4. Models

Here is a summary of the networks that were used across the different tasks.

4.1. Baseline

In biopy.models.Baseline.py are contained the models as described by [YBV+21]. The method presented in the cited paper involves a Variational AE with an additional MLP classifier used to discriminate between labels. So in this file there are different implementations for the MLP head with different versions; e.g. the Adversarial_Classifier class implements the MLP with a Gradient Reversal Layer; and there is also another version specific for the A549 dataset.

The class of the VAE to which the MLP head is attached to is FC_VAE, of which is present also the convolutional version for the image data in the CD4 dataset, NucleiImgVAE.

* DATA UNDER STUDY *
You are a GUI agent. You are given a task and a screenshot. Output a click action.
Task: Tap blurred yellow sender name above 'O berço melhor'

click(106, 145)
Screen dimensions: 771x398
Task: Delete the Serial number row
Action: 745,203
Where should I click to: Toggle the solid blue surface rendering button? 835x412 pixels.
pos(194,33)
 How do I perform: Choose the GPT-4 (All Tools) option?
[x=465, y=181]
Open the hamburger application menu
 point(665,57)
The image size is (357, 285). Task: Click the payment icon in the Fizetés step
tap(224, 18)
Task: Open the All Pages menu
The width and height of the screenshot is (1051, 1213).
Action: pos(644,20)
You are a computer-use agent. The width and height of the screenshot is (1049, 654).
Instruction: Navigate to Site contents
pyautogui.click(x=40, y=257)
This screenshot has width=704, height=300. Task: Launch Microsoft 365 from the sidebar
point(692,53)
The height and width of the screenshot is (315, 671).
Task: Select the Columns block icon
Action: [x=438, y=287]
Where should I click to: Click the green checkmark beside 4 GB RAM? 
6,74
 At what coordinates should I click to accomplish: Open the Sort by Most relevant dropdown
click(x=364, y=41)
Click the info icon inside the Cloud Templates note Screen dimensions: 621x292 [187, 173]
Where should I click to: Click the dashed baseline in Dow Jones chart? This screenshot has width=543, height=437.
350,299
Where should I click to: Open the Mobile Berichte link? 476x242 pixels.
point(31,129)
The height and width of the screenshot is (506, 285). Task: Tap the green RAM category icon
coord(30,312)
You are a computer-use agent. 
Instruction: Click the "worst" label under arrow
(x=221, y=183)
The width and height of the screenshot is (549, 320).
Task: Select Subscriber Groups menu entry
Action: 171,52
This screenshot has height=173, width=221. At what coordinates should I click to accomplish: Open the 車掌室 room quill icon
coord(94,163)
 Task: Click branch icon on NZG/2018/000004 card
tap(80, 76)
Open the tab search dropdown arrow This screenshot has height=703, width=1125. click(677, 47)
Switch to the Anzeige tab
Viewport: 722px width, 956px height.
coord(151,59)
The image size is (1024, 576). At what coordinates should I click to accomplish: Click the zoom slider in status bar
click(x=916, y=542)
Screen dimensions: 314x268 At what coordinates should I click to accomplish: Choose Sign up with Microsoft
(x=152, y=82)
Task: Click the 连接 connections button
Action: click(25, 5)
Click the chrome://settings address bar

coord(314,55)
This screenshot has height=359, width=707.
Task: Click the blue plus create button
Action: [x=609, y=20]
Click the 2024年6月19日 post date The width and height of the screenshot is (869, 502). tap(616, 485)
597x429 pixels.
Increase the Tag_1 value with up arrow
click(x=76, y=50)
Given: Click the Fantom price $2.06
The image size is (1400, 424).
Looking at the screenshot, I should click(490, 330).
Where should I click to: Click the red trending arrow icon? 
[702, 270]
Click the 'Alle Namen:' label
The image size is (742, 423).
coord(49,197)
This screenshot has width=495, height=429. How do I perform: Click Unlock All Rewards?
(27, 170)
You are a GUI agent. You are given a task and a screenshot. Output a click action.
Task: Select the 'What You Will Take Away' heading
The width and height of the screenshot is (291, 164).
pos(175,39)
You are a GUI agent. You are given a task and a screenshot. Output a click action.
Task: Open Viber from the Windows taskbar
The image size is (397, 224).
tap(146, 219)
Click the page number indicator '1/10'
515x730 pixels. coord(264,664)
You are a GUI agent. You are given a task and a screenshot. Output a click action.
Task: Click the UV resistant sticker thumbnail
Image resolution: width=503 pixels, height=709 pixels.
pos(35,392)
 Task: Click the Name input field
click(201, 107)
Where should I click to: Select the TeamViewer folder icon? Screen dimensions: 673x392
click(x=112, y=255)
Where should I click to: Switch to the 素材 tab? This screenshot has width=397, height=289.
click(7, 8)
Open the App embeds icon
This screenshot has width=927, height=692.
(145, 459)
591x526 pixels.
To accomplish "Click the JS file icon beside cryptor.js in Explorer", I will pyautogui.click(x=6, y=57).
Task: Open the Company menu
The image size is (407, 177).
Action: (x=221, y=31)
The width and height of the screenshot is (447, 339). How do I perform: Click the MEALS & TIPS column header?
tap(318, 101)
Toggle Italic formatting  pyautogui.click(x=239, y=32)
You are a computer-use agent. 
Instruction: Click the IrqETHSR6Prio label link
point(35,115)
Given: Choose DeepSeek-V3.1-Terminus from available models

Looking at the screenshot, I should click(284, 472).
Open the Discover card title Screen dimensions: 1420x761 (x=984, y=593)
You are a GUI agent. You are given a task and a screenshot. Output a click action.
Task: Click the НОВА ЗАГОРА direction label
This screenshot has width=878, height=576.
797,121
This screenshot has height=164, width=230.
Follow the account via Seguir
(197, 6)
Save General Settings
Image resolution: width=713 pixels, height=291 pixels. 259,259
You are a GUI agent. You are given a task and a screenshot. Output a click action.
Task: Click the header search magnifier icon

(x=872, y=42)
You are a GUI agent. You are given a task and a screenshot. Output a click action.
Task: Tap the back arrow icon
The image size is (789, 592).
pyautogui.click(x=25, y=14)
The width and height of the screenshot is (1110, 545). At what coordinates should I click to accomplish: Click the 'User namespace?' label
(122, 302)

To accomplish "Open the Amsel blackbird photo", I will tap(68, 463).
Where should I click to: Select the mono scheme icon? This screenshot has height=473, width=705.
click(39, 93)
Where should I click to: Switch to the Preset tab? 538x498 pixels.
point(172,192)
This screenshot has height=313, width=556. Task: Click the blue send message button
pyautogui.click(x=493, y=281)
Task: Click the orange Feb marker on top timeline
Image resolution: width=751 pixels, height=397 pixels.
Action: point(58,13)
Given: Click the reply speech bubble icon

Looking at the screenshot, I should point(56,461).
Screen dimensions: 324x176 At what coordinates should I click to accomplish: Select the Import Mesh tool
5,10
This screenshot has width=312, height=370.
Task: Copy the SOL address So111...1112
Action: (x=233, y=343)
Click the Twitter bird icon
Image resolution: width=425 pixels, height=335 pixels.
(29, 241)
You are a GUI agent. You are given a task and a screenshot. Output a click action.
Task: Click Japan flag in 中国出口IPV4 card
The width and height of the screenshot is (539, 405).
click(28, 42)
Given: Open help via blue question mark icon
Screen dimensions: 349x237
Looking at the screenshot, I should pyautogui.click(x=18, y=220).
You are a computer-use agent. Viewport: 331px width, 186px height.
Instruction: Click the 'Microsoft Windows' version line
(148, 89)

* TASKS *
[a] Reproduce the biopy models section from "Here is a summary" to "CD4 dataset, NucleiImgVAE.".
[b] Write the next part of the biopy models documentation, picking up after its last sentence.

* PER-TASK ANSWERS *
[a]
Here is a summary of the networks that were used across the different tasks.

4.1. Baseline

In biopy.models.Baseline.py are contained the models as described by [YBV+21]. The method presented in the cited paper involves a Variational AE with an additional MLP classifier used to discriminate between labels. So in this file there are different implementations for the MLP head with different versions; e.g. the Adversarial_Classifier class implements the MLP with a Gradient Reversal Layer; and there is also another version specific for the A549 dataset.

The class of the VAE to which the MLP head is attached to is FC_VAE, of which is present also the convolutional version for the image data in the CD4 dataset, NucleiImgVAE.

[b]
4.2. Expression Autoencoders

Files in biopy.models.ExprAutoEncoders.py includes the different custom models implemented to work with Expression data (mRNA, miRNA, meth…) in all the different datasets, and the base layer for all of them is the FC layer. We implemented 4 different kinds of AEs:

  • Plain AE

  • Variational AE

  • Adversarial AE

  • Supervised Adversarial AE

For each kind the Encoder and Decoder were treated as interchangeable modules. Infact, the Decoder is the same for all 4 kinds, the Decoder class; As regards the Encoders, instead, there is the Encoder which is made up of FC layers and is suited only for the plain AE. The VEncoder instead is used by the other kinds of AE and returns 2 tensors, representing mean and log variance of the encoded data points. The AAE class implements the Adversarial AE, and it is made up of a VEncoder, Decoder , and a MLP head with a gradient reversal layer that acts as discriminator in order to be able to impose a distribution on the latent space.

The Supervised version of the AAE is implemented by SupervisedAAE; the way it works is it concatenates the one hot encoding of the labels to the latent space before forwarding it to the Discriminator; the purpose is to be able to impose a distribution conditioned on the label provided.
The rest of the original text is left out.